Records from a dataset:

»»

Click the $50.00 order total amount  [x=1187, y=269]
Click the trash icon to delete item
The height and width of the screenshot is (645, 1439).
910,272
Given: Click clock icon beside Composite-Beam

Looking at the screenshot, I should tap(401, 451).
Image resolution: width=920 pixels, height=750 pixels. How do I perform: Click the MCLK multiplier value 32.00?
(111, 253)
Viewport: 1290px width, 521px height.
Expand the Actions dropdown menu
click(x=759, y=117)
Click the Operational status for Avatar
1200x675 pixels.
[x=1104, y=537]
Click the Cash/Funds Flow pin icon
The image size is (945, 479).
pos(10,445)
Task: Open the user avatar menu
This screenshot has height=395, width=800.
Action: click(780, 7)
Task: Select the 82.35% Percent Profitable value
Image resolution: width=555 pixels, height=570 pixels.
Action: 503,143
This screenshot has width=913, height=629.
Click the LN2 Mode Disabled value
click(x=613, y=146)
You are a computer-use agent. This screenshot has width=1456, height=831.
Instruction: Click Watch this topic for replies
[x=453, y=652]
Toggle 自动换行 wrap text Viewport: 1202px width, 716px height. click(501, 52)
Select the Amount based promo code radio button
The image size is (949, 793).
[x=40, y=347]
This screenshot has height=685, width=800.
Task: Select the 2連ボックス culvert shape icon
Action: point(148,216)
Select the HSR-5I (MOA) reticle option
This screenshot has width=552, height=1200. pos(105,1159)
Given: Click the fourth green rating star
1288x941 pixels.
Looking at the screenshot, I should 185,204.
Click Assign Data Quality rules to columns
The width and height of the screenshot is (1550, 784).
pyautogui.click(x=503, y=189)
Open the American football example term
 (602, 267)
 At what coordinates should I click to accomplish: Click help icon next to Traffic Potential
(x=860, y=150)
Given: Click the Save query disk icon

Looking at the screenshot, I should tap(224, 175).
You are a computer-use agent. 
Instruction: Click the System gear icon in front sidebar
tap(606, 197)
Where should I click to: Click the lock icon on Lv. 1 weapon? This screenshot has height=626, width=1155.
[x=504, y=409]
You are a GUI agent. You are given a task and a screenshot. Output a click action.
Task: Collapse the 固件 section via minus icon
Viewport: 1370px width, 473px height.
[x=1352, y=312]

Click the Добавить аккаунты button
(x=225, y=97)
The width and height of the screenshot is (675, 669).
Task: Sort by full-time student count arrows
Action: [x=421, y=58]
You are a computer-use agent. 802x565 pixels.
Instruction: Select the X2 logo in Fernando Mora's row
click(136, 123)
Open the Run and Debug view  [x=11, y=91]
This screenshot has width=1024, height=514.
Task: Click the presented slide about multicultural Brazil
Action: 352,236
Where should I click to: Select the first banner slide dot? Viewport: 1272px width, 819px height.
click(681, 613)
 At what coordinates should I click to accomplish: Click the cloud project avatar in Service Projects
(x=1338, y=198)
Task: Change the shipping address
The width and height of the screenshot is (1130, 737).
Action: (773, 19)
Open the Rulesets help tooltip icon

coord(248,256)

««

Required work: Scan the entries above for the word "computer", then copy every line in which it occurs.

Response area:
You are a computer-use agent. This screenshot has width=1456, height=831.
You are a computer-use agent. 
You are a computer-use agent. 802x565 pixels.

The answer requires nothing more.